## DESCRIPTION OF THE TASK
Leaving out all pictures, write out word for word the lines from the one containing "How do I perform: Select" to the end of the data below.

===

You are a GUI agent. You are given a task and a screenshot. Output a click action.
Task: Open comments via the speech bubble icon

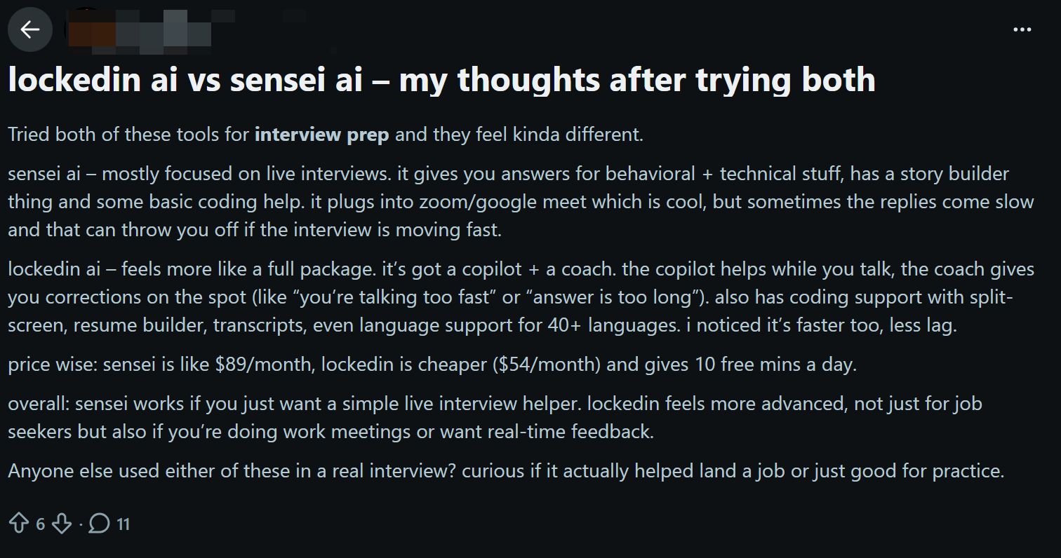point(100,523)
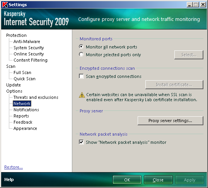Click the Kaspersky logo icon in title bar
The image size is (208, 188).
[5, 5]
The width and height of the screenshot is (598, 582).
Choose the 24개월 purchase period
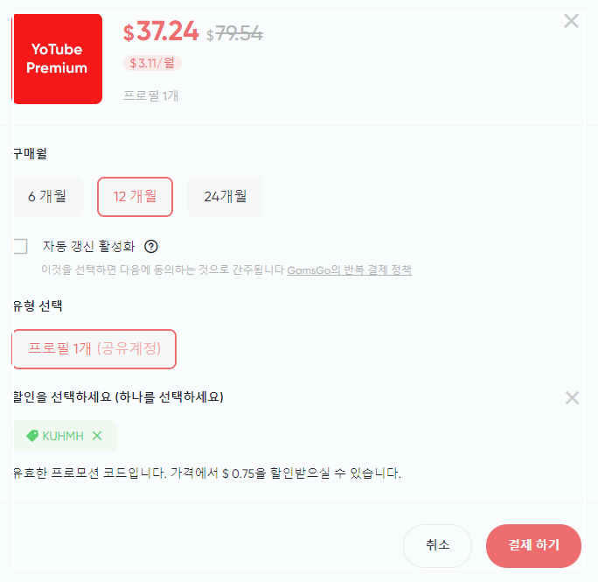tap(225, 197)
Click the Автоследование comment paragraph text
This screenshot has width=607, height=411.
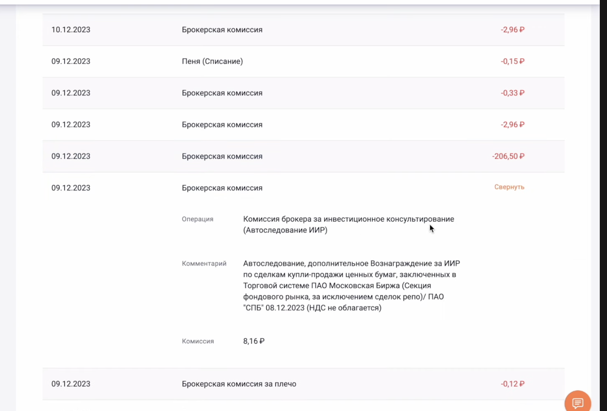coord(351,285)
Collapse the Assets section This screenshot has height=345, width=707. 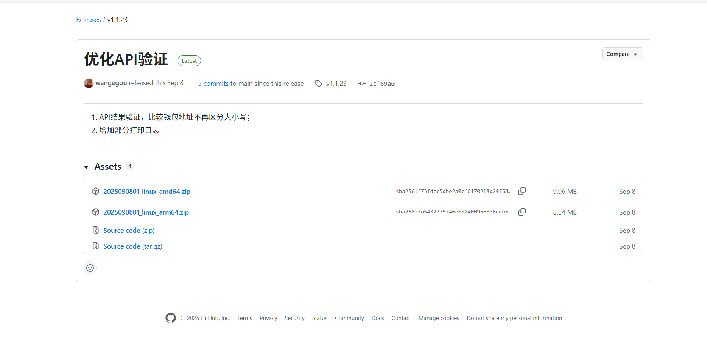click(x=86, y=167)
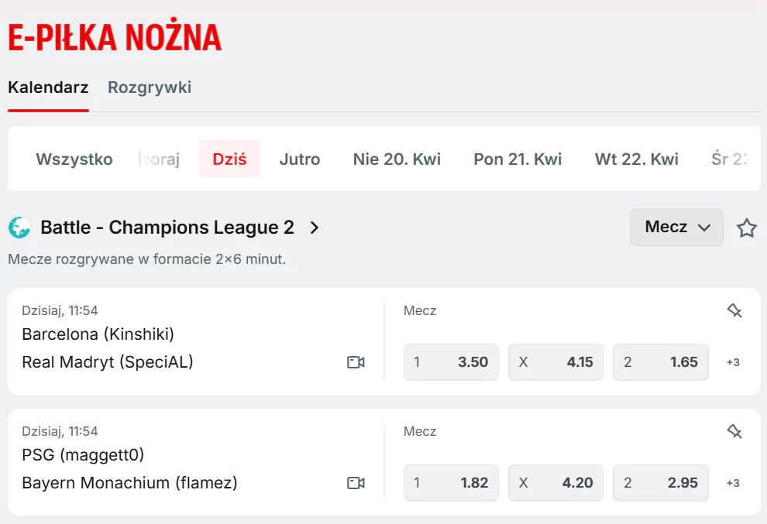The height and width of the screenshot is (524, 767).
Task: Switch to the Rozgrywki tab
Action: [x=149, y=87]
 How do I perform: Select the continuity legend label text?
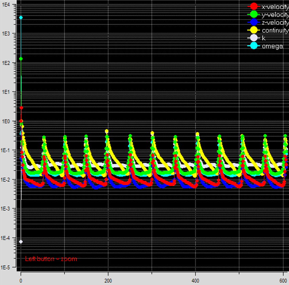(x=275, y=30)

===

## RESULT FOR THIS EXERCISE
 How do I perform: Select the continuity legend label text?
(x=275, y=30)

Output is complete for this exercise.